=== Dataset rows ===
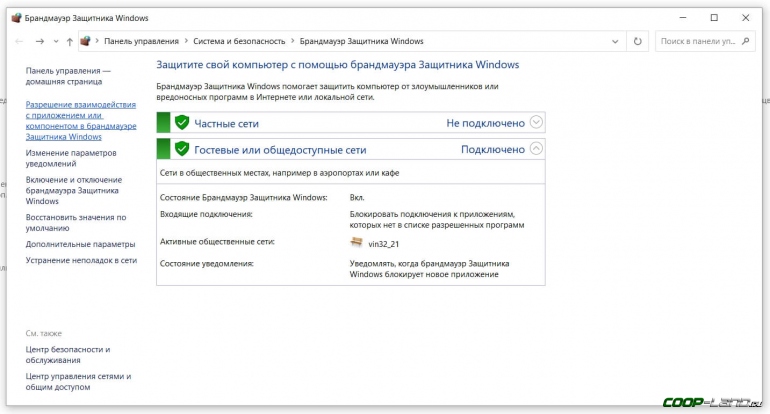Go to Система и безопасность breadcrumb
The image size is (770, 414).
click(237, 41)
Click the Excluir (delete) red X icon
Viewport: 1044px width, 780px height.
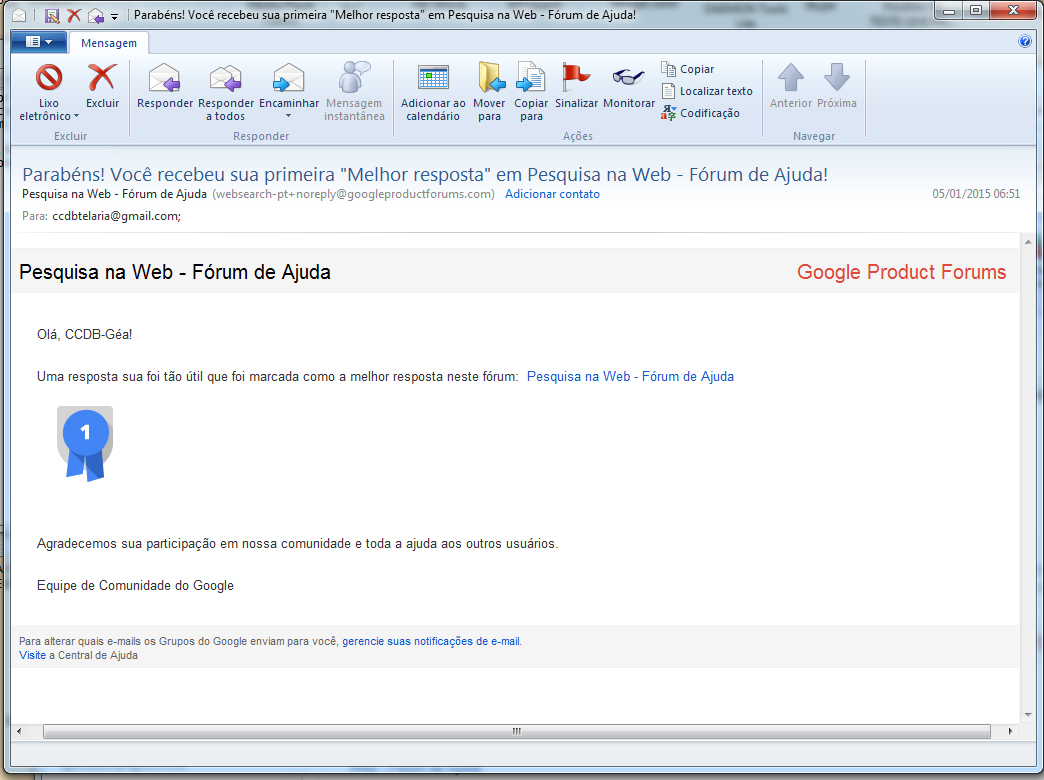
===
#### Goal of the exercise
Retype every line of the records above word for word, leaving out the pictures.

#### Solution to the exercise
Go to Система и безопасность breadcrumb
The image size is (770, 414).
click(237, 41)
Click the Excluir (delete) red X icon
Viewport: 1044px width, 780px height.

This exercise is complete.